(Entries from a pointing dataset)

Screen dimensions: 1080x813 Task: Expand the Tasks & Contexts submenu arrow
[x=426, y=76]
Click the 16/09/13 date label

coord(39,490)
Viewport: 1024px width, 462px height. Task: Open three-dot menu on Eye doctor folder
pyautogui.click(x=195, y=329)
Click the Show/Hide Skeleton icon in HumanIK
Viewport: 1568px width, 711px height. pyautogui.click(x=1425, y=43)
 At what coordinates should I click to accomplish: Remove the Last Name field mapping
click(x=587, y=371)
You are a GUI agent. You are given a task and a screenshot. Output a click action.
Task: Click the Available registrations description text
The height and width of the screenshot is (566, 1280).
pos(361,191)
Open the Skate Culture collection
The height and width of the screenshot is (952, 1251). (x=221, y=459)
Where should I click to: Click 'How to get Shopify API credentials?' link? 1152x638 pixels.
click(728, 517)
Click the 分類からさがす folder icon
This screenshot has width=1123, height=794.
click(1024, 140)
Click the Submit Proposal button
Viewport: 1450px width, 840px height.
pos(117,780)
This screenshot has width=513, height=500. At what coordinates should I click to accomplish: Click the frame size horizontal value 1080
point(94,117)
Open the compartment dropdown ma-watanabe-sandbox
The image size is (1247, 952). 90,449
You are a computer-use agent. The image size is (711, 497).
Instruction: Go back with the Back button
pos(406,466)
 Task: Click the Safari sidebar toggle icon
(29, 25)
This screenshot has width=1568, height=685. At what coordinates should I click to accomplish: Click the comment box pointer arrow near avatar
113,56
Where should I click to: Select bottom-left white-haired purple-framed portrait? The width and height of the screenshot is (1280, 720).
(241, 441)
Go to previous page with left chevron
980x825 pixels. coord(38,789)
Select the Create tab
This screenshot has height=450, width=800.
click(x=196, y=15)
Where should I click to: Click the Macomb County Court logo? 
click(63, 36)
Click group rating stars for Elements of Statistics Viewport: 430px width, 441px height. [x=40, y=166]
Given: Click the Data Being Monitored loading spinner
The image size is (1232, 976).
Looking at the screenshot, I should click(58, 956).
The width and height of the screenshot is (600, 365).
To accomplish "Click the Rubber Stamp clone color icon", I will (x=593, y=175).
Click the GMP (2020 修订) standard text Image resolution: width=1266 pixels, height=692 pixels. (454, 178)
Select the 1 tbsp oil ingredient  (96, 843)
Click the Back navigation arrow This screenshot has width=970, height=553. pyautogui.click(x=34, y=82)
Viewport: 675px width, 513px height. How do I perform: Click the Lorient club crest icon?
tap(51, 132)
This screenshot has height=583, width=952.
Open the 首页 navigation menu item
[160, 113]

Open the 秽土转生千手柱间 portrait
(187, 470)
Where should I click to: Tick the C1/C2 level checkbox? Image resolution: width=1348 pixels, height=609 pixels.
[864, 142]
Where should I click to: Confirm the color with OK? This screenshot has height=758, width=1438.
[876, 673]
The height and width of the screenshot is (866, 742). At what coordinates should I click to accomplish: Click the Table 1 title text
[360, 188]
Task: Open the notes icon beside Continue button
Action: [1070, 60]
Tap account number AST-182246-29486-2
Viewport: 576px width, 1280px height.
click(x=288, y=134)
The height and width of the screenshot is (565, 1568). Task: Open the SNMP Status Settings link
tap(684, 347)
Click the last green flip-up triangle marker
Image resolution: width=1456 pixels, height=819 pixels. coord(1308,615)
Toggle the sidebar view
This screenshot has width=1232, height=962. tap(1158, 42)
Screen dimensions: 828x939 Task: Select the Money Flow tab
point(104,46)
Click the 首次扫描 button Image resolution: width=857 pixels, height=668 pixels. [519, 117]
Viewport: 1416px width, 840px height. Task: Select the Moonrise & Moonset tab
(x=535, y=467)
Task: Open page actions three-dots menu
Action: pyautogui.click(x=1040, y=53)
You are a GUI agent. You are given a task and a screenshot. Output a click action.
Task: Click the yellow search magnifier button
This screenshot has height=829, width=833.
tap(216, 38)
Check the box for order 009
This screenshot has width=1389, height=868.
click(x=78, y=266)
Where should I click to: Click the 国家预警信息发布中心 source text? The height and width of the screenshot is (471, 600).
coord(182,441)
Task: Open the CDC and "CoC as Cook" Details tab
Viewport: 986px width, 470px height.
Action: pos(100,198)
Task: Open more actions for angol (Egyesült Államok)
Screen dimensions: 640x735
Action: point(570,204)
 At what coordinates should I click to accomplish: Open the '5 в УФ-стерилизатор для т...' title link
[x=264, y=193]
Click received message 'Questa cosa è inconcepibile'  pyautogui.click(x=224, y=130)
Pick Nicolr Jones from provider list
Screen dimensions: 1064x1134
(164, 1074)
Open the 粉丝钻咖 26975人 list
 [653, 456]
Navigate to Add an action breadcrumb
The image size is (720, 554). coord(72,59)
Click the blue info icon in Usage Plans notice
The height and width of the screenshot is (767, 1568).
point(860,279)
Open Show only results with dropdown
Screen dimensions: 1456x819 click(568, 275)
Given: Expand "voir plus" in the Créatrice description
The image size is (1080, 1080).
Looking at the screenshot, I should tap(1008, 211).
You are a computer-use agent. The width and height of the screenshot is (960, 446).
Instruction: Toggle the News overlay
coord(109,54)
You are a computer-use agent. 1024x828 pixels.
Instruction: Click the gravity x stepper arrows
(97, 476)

Task — Reproduce every entry above verbatim, keeping the original line order.

Exercise response —
Screen dimensions: 1080x813 Task: Expand the Tasks & Contexts submenu arrow
[x=426, y=76]
Click the 16/09/13 date label

coord(39,490)
Viewport: 1024px width, 462px height. Task: Open three-dot menu on Eye doctor folder
pyautogui.click(x=195, y=329)
Click the Show/Hide Skeleton icon in HumanIK
Viewport: 1568px width, 711px height. pyautogui.click(x=1425, y=43)
 At what coordinates should I click to accomplish: Remove the Last Name field mapping
click(x=587, y=371)
You are a GUI agent. You are given a task and a screenshot. Output a click action.
Task: Click the Available registrations description text
The height and width of the screenshot is (566, 1280).
pos(361,191)
Open the Skate Culture collection
The height and width of the screenshot is (952, 1251). (x=221, y=459)
Where should I click to: Click 'How to get Shopify API credentials?' link? 1152x638 pixels.
click(728, 517)
Click the 分類からさがす folder icon
This screenshot has width=1123, height=794.
click(1024, 140)
Click the Submit Proposal button
Viewport: 1450px width, 840px height.
pos(117,780)
This screenshot has width=513, height=500. At what coordinates should I click to accomplish: Click the frame size horizontal value 1080
point(94,117)
Open the compartment dropdown ma-watanabe-sandbox
The image size is (1247, 952). 90,449
You are a computer-use agent. The image size is (711, 497).
Instruction: Go back with the Back button
pos(406,466)
 Task: Click the Safari sidebar toggle icon
(29, 25)
This screenshot has width=1568, height=685. At what coordinates should I click to accomplish: Click the comment box pointer arrow near avatar
113,56
Where should I click to: Select bottom-left white-haired purple-framed portrait? The width and height of the screenshot is (1280, 720).
(241, 441)
Go to previous page with left chevron
980x825 pixels. coord(38,789)
Select the Create tab
This screenshot has height=450, width=800.
click(x=196, y=15)
Where should I click to: Click the Macomb County Court logo? 
click(63, 36)
Click group rating stars for Elements of Statistics Viewport: 430px width, 441px height. [x=40, y=166]
Given: Click the Data Being Monitored loading spinner
The image size is (1232, 976).
Looking at the screenshot, I should click(58, 956).
The width and height of the screenshot is (600, 365).
To accomplish "Click the Rubber Stamp clone color icon", I will (x=593, y=175).
Click the GMP (2020 修订) standard text Image resolution: width=1266 pixels, height=692 pixels. (454, 178)
Select the 1 tbsp oil ingredient  (96, 843)
Click the Back navigation arrow This screenshot has width=970, height=553. pyautogui.click(x=34, y=82)
Viewport: 675px width, 513px height. How do I perform: Click the Lorient club crest icon?
tap(51, 132)
This screenshot has height=583, width=952.
Open the 首页 navigation menu item
[160, 113]

Open the 秽土转生千手柱间 portrait
(187, 470)
Where should I click to: Tick the C1/C2 level checkbox? Image resolution: width=1348 pixels, height=609 pixels.
[864, 142]
Where should I click to: Confirm the color with OK? This screenshot has height=758, width=1438.
[876, 673]
The height and width of the screenshot is (866, 742). At what coordinates should I click to accomplish: Click the Table 1 title text
[360, 188]
Task: Open the notes icon beside Continue button
Action: [1070, 60]
Tap account number AST-182246-29486-2
Viewport: 576px width, 1280px height.
click(x=288, y=134)
The height and width of the screenshot is (565, 1568). Task: Open the SNMP Status Settings link
tap(684, 347)
Click the last green flip-up triangle marker
Image resolution: width=1456 pixels, height=819 pixels. coord(1308,615)
Toggle the sidebar view
This screenshot has width=1232, height=962. tap(1158, 42)
Screen dimensions: 828x939 Task: Select the Money Flow tab
point(104,46)
Click the 首次扫描 button Image resolution: width=857 pixels, height=668 pixels. [519, 117]
Viewport: 1416px width, 840px height. Task: Select the Moonrise & Moonset tab
(x=535, y=467)
Task: Open page actions three-dots menu
Action: pyautogui.click(x=1040, y=53)
You are a GUI agent. You are given a task and a screenshot. Output a click action.
Task: Click the yellow search magnifier button
This screenshot has height=829, width=833.
tap(216, 38)
Check the box for order 009
This screenshot has width=1389, height=868.
click(x=78, y=266)
Where should I click to: Click the 国家预警信息发布中心 source text? The height and width of the screenshot is (471, 600).
coord(182,441)
Task: Open the CDC and "CoC as Cook" Details tab
Viewport: 986px width, 470px height.
Action: pos(100,198)
Task: Open more actions for angol (Egyesült Államok)
Screen dimensions: 640x735
Action: point(570,204)
 At what coordinates should I click to accomplish: Open the '5 в УФ-стерилизатор для т...' title link
[x=264, y=193]
Click received message 'Questa cosa è inconcepibile'  pyautogui.click(x=224, y=130)
Pick Nicolr Jones from provider list
Screen dimensions: 1064x1134
(164, 1074)
Open the 粉丝钻咖 26975人 list
 [653, 456]
Navigate to Add an action breadcrumb
The image size is (720, 554). coord(72,59)
Click the blue info icon in Usage Plans notice
The height and width of the screenshot is (767, 1568).
point(860,279)
Open Show only results with dropdown
Screen dimensions: 1456x819 click(568, 275)
Given: Expand "voir plus" in the Créatrice description
The image size is (1080, 1080).
Looking at the screenshot, I should tap(1008, 211).
You are a computer-use agent. The width and height of the screenshot is (960, 446).
Instruction: Toggle the News overlay
coord(109,54)
You are a computer-use agent. 1024x828 pixels.
Instruction: Click the gravity x stepper arrows
(97, 476)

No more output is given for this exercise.